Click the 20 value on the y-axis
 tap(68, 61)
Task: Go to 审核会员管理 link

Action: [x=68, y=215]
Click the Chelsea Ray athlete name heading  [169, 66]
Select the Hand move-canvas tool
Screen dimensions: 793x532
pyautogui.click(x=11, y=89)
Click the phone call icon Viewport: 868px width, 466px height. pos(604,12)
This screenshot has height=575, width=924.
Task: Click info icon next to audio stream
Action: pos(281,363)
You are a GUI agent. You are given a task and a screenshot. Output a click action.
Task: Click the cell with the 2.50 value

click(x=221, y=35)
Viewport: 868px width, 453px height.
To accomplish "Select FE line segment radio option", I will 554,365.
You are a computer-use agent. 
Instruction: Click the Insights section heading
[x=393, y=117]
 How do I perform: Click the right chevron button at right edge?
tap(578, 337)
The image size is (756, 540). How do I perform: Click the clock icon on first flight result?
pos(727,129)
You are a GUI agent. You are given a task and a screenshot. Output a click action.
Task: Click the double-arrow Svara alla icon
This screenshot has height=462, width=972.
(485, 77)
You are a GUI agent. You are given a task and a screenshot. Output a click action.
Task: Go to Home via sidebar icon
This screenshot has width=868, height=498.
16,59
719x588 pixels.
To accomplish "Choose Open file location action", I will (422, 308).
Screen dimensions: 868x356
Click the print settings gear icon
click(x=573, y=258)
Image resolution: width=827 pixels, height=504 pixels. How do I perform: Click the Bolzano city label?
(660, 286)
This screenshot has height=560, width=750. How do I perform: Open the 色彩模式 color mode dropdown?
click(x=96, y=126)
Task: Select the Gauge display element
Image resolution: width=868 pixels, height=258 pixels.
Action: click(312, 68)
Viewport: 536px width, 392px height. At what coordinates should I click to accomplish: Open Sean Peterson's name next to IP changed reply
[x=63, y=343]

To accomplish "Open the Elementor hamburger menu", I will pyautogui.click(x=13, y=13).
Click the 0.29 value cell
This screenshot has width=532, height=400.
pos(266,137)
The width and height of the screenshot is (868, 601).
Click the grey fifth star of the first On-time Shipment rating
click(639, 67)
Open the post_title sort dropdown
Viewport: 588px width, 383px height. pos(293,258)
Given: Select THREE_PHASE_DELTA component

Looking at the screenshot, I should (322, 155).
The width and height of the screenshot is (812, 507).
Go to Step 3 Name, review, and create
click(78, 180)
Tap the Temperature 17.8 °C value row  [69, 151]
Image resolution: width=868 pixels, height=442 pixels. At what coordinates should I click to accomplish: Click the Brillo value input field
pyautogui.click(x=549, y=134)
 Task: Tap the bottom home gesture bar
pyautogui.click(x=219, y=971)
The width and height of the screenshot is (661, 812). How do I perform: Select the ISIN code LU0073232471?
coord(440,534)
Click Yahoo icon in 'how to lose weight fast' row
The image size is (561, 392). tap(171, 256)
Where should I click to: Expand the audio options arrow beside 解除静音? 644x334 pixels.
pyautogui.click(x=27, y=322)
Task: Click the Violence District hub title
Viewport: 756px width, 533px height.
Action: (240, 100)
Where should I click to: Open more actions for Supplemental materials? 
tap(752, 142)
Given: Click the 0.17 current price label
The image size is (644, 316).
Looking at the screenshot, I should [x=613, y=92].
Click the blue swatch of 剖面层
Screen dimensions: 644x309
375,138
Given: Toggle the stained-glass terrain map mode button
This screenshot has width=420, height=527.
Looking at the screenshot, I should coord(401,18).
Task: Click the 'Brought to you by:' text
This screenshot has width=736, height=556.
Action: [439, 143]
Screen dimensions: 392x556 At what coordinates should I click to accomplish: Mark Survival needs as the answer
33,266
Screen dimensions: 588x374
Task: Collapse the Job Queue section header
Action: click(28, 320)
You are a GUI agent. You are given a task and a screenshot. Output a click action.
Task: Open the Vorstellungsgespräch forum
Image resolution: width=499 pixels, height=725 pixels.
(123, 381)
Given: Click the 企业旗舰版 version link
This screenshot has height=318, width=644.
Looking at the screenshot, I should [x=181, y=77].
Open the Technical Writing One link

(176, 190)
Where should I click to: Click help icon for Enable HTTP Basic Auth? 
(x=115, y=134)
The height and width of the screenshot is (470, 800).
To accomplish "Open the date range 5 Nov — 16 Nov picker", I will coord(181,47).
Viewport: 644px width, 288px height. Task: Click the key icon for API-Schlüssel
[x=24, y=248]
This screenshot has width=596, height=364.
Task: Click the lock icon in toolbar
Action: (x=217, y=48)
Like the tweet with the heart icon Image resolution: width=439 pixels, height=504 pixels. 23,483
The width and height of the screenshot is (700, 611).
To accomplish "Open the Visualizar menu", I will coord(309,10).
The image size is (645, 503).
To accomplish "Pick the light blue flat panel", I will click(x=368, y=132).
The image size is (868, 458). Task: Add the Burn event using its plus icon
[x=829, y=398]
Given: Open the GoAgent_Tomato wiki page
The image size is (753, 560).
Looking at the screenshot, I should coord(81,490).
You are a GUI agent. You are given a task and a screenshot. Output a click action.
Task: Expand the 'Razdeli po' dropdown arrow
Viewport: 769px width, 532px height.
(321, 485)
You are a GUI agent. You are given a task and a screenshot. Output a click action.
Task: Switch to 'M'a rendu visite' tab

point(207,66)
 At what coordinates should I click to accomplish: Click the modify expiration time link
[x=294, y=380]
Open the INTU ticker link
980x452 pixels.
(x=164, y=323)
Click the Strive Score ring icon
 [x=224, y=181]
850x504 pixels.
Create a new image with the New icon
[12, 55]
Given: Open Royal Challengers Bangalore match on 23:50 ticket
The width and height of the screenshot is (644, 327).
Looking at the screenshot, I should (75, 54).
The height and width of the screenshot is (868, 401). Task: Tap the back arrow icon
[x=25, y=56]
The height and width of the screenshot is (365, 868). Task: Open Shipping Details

══════════════════════════════

> Problem details: What is needed is every line of the records above that contains the word "blue".

> Task output:
Click the blue swatch of 剖面层
To accomplish "Pick the light blue flat panel", I will click(x=368, y=132).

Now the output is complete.